Short Communication
Print
Short Communication
Detection of mucormycosis caused by Apophysomyces elegans in a Lesser Long-nosed Bat (Leptonycteris yerbabuenae) in Central Mexico
expand article infoTeresa López-Romero, O. Eric Ramírez-Bravo, E. Evangelina Camargo-Rivera§, Daniel Jiménez-García, Héctor Bernal-Mendoza, Roberta Marques|
‡ Benemérita Universidad Autónoma de Puebla, Puebla, Mexico
§ Motocle A.C. San Andrés Cholula, Puebla, Mexico
| Universidade Estadual de Campinas, São Paulo, Brazil
Open Access

Abstract

We describe a case of mucormycosis in a Lesser Long-nosed Bat (Leptonycteris yerbabuenae) caused by Apophysomyces elegans in Puebla, Central Mexico. The diagnosis was supported by laboratory analysis and necropsy. We present the first report of the fungus in a wild host; therefore, we indicate that further studies are necessary to understand its infection cycle since this pathogen may indicate a risk of zoonotic, and anthropozoonotic diseases.

Keywords

Chiroptera, fungi, migrant species, Puebla, zoonosis

Introduction

Black fungus (Apophysomyces elegans) is a saprophytic mold of the order Mucorales that subsists on decaying vegetable matter in the soil (Cooter et al. 1990; Ingram et al. 2014). It was first described in soil samples from a mango orchard in India in 1979 (Meis and Chakrabarti 2009) and has been subsequently found in soil samples from other countries. It has been detected in samples from Central New York to South Chungcheong in South Korea (GBIF.org 2021), but its distribution is not accurate (Cooter et al. 1990; Meis and Chakrabarti 2009; Ingram et al. 2014). It is an emerging pathogen in many tropical and subtropical countries (Chakrabarti et al. 2010) as it is among a group of fungi and it is the third most common cause of invasive fungal infection - IFI (Christoff et al. 2010); and its incidence in humans is increasing (Meis and Chakrabarti 2009; Chakrabarti et al. 2010; Christoff et al. 2010; Sifuentes-Osornio et al. 2012; Ingram et al. 2014). Recently, the fungus has gained importance as with the COVID-19 pandemic; infections among patients affected with or recovering from the coronavirus are on the rise (Gandra et al. 2021; Rahman et al. 2021). Inoculation has been associated with contamination of local wounds with soil or plant detritus after disrupting the skin barrier (Meis and Chakrabarti 2009; Ingram et al. 2014). Its diagnosis is difficult as the species has significant geographic variations and the clinical manifestations and subsequent mortality depend on the mode of acquisition and the host immune status (Ingram et al. 2014).

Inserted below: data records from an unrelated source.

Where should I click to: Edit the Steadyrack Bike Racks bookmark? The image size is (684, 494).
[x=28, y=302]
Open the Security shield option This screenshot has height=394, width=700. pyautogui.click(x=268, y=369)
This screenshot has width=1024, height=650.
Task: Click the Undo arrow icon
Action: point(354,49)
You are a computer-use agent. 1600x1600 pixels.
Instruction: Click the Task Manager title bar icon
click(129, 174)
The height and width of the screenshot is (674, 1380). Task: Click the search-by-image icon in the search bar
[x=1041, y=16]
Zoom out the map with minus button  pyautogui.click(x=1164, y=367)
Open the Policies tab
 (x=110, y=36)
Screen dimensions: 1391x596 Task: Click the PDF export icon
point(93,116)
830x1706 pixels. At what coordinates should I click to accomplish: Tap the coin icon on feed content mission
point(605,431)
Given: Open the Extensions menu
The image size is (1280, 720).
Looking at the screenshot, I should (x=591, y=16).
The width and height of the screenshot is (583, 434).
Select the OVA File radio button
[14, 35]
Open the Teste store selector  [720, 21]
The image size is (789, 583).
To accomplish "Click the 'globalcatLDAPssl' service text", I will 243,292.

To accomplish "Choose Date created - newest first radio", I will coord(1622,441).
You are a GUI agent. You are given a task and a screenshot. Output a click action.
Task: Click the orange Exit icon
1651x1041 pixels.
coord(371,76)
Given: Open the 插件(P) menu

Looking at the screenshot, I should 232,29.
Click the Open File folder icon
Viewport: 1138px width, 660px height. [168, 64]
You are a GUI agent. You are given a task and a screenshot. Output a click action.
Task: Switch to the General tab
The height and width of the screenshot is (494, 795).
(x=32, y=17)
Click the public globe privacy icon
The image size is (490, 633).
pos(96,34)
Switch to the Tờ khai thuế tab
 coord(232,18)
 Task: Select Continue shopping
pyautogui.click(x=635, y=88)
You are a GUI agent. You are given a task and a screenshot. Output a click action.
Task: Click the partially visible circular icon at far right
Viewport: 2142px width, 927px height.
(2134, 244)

In this communication, we report a case of an infection of a Lesser long-nosed female bat (Leptonycteris yerbabuenae) by black fungus (A. elegans). This report is important because it is the first one on wild animals in Mexico and the presence of fungi in wildlife reservoirs is rare (Kruse et al. 2004). Furthermore, bats have generated different adaptations that enable them to be reservoirs of different diseases, therefore, when they get infected with certain fungi, their pathology varies from standard to extreme pathology (Brook and Dobson 2015). Also, it highlights that despite reported cases in humans increasing (Chakrabarti et al. 2003), there are only a few records of it among animals. In captivity it was present in marine mammals in the USA (Robeck and Dalton 2002) and elephants in India (Thomas et al. 2008). Although the life cycle of the species in the wild is unknown, a study on wild rats (Rattus norvegicus) detected it in 12.5% of the samples analyzed (whiskers, hair, tail scrapings and nails) (Thomas and Thangavel 2018). Finally, the record is of the utmost importance as despite its ample distribution the fungi has not been classified as zoonotic and transmission between animals and humans is minimal (Woolhouse and Gowtage-Sequeria 2005). Thus, this finding can support as a first step for future studies, to determine if there is any relationship between animal and human cases.

We made a systematic sample along spring (February-May of 2018) on four different places located in Puebla (Huiziltepec and Molcaxac municipalities), Central Mexico, to determinate diversity and abundance of pollinators in traditional agroecosystems of pitaya (Selenicereus undatus). Bats were sampled using mist nets as it is the most widespread methodology despite it can underestimate the presence or abundance of species present (Murray et al. 1999; Faria et al. 2006). We checked the nets every 30 minutes, and all captured bats were identified, measured and sexed before they were released.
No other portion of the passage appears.